あるいは落とし穴が開かれ、毒霧がまき散らされる。
「なん、早っ」
「ぎゃあぁ!? トラップ踏んでねぇのに!?」
「目が、目がああああああああっ」
「クソ、あいつを止めろっ!」
「敵なんだよな。アレってなんなの!?」
ドレッドヘアの男が参戦したことでプレイヤーたちは互いに潰し合う余裕がなくなった。
皆、足の引っ張り合いを止めて一番の危険人物へと対処を始める。
しかし、遅すぎた。彼の動きを目でとらえられるものが居ない。
ジェイクや(V)o¥o(V)が狙撃するも、一瞬前の場所を打ち抜いてしまいダメージに至らない。

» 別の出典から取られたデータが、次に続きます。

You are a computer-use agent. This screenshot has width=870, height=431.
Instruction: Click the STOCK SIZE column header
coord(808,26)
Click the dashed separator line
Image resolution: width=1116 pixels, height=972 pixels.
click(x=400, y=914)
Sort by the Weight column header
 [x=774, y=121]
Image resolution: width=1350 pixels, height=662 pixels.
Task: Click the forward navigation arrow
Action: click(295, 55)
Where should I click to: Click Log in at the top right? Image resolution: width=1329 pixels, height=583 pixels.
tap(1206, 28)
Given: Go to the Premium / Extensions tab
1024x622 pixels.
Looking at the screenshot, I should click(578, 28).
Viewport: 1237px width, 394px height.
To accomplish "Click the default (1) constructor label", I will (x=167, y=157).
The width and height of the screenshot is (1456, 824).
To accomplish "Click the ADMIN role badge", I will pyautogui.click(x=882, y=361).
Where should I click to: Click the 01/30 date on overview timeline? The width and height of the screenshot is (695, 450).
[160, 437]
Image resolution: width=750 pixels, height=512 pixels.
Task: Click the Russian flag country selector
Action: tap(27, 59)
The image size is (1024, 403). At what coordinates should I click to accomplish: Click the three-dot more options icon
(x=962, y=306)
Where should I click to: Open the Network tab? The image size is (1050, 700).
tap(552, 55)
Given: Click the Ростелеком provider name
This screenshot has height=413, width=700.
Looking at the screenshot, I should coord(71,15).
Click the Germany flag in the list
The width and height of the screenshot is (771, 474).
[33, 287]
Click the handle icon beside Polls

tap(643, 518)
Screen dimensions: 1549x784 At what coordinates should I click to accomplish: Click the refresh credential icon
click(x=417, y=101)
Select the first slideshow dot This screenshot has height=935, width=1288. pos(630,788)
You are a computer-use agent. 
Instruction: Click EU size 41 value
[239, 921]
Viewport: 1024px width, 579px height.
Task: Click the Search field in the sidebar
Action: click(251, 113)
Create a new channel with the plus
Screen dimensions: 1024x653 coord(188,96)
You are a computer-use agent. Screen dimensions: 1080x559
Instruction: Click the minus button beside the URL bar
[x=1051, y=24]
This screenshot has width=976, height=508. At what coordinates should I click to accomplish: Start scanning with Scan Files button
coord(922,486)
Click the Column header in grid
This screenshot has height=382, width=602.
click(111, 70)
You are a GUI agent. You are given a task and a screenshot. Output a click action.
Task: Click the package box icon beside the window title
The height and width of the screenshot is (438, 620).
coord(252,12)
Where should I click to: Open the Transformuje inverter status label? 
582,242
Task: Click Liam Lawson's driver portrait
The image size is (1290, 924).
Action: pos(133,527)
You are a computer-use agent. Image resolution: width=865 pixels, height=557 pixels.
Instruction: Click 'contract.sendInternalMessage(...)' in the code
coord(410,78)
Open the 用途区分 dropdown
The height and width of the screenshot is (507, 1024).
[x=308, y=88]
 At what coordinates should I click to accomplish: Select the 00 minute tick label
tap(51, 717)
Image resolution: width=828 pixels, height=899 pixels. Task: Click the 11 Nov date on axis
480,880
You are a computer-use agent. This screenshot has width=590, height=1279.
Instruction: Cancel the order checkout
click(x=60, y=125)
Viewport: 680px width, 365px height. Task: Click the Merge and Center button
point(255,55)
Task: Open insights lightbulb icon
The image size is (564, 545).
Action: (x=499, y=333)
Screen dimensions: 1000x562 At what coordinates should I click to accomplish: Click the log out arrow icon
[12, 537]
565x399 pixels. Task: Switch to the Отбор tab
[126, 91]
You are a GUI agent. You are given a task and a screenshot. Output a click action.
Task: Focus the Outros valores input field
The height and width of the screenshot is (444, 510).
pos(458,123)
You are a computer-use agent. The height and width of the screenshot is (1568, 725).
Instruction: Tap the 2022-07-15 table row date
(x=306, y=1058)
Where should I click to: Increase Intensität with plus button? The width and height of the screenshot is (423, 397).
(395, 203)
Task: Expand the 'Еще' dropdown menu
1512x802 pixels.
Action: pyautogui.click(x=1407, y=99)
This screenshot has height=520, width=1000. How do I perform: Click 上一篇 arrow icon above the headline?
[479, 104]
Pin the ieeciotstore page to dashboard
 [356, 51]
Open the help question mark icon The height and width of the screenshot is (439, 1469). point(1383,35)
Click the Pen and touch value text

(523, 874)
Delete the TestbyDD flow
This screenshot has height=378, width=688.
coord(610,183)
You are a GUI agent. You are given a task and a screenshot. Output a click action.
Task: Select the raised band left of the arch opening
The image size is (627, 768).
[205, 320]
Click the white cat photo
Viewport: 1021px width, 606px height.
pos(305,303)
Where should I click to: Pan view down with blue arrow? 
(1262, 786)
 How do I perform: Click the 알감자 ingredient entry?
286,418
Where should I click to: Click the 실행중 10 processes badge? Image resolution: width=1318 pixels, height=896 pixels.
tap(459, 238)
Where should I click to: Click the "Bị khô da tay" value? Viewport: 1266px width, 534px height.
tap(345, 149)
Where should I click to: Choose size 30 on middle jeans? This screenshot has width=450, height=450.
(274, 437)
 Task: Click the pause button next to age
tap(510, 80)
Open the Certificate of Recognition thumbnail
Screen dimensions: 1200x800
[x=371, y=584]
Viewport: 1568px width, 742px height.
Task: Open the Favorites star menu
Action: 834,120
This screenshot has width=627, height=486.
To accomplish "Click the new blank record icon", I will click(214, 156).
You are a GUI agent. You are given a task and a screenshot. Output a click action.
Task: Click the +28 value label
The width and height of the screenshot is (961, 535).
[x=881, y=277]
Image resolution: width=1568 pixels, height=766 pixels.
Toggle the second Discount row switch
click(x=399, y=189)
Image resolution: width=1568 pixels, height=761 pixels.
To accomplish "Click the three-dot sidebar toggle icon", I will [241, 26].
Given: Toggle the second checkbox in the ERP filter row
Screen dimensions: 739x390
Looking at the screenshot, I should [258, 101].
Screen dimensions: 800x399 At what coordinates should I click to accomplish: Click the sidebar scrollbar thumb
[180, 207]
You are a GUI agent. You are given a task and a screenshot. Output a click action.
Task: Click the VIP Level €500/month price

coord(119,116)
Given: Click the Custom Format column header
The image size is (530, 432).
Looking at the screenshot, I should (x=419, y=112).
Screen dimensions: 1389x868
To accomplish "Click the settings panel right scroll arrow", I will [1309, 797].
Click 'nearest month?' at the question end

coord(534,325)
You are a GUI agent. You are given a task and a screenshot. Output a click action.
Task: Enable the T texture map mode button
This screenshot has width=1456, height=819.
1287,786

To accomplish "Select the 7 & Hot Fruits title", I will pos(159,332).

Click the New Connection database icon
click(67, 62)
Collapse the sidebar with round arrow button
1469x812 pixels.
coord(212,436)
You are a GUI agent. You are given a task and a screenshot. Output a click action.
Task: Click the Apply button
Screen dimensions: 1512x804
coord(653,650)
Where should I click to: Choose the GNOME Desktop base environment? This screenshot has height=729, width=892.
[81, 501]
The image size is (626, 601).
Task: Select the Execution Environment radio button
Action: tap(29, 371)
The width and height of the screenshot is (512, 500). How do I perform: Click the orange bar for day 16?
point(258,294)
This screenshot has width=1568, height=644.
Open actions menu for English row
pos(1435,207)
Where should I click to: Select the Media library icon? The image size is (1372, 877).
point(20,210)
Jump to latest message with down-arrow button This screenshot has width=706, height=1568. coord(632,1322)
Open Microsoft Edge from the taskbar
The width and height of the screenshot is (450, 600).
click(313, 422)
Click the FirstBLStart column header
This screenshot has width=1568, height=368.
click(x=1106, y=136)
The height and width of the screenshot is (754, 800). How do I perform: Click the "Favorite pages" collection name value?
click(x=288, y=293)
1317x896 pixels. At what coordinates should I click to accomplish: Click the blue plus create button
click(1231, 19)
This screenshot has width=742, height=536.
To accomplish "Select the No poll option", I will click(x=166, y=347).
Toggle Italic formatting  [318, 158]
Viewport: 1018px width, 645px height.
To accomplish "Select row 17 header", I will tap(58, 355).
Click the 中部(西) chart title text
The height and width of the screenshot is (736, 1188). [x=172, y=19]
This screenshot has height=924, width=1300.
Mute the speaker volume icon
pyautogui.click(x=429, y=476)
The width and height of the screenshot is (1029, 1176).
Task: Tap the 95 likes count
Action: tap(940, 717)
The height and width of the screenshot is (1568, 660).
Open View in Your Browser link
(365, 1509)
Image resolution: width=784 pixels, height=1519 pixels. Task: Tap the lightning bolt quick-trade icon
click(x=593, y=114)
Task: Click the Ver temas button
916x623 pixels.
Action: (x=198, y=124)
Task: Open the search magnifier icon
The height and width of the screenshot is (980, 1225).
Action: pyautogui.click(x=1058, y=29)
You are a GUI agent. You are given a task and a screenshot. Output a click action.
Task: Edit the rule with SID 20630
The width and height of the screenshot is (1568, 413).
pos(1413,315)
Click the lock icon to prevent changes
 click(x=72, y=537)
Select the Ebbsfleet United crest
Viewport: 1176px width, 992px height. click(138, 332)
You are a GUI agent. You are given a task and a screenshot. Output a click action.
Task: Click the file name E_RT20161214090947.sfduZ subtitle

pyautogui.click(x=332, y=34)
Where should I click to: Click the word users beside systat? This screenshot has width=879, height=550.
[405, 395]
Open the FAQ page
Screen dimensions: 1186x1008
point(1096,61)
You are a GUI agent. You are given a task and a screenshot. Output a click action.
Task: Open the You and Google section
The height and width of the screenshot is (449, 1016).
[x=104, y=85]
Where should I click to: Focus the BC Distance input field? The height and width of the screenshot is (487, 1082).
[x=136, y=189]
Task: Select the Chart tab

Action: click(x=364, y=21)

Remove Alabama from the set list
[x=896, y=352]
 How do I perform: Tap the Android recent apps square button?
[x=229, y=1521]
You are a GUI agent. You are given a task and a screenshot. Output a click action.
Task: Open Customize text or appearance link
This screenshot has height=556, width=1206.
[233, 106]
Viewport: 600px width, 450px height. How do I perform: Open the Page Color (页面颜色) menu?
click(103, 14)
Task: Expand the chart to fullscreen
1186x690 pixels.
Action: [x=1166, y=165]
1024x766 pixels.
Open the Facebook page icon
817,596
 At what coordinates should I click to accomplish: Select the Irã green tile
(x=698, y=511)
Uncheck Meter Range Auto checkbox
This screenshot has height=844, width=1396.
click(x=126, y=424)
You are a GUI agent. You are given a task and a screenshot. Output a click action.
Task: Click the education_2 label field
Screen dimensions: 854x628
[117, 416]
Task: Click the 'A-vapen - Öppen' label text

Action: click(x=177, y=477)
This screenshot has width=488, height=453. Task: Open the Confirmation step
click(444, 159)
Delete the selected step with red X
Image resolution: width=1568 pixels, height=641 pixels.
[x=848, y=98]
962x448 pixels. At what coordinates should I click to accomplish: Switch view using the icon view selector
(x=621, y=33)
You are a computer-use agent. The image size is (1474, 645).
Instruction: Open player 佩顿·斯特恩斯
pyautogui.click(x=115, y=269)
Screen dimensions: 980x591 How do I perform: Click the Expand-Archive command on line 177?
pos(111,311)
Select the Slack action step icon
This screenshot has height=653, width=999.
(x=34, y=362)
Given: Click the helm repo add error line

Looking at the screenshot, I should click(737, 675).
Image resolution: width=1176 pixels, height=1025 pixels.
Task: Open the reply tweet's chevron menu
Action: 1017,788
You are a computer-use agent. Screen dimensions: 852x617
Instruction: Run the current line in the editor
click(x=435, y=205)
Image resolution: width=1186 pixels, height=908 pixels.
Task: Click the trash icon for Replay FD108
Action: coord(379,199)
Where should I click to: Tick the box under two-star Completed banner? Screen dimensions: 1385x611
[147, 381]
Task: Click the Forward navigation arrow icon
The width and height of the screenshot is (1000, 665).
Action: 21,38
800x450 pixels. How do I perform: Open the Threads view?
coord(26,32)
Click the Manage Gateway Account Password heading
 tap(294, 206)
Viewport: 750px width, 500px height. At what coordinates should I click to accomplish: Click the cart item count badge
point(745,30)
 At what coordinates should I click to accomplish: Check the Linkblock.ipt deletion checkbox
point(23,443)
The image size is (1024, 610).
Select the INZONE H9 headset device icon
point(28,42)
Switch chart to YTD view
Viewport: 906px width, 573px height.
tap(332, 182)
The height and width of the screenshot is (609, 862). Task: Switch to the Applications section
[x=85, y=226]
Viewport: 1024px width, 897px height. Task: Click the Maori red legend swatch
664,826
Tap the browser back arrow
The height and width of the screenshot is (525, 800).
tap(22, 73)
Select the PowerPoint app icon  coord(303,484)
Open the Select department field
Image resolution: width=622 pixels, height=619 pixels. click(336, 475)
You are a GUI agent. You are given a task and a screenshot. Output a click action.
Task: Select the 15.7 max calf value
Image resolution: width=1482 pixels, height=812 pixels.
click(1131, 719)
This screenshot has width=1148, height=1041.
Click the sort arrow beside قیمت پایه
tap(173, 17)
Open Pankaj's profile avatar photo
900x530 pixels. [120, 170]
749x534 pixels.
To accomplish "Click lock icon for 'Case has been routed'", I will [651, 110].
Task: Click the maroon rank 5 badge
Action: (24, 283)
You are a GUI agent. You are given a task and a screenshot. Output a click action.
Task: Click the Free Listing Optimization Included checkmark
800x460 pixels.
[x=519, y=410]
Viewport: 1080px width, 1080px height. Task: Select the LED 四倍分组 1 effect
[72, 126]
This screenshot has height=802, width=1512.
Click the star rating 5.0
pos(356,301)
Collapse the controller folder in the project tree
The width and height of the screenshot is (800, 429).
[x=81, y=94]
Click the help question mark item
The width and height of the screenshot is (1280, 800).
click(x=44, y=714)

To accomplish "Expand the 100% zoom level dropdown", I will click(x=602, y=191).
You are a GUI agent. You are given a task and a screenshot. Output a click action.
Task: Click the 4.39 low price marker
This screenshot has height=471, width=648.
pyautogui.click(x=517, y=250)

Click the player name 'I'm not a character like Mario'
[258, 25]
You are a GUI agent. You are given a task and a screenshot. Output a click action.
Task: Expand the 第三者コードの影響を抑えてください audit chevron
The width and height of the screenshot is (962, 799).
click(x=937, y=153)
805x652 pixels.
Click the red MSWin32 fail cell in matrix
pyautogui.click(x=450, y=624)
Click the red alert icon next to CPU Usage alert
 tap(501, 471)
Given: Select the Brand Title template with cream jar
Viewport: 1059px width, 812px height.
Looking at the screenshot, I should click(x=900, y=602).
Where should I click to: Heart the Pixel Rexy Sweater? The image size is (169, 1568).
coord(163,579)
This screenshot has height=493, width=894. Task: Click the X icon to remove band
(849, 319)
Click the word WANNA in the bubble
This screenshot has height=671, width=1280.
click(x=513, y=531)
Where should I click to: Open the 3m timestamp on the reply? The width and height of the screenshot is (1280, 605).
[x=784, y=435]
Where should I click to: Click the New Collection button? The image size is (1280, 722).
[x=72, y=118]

あまりにも素早く、的確に隙のあるプレイヤーを罠のある場所へと放り投げ、あるいは殴り飛ばして消し去っていく。
「ちょ、レイレイ、なんかヤバいの出てきたんだけど……」
「違うある、私たちのせい違うある」
「ごめんねお二人さーん。妖精をイジメる奴に容赦しないのよ、あいつ」
そして一人、ドレッドヘアの男について知っている妖精さんだけが、意地の悪い笑みを浮かべているのだった。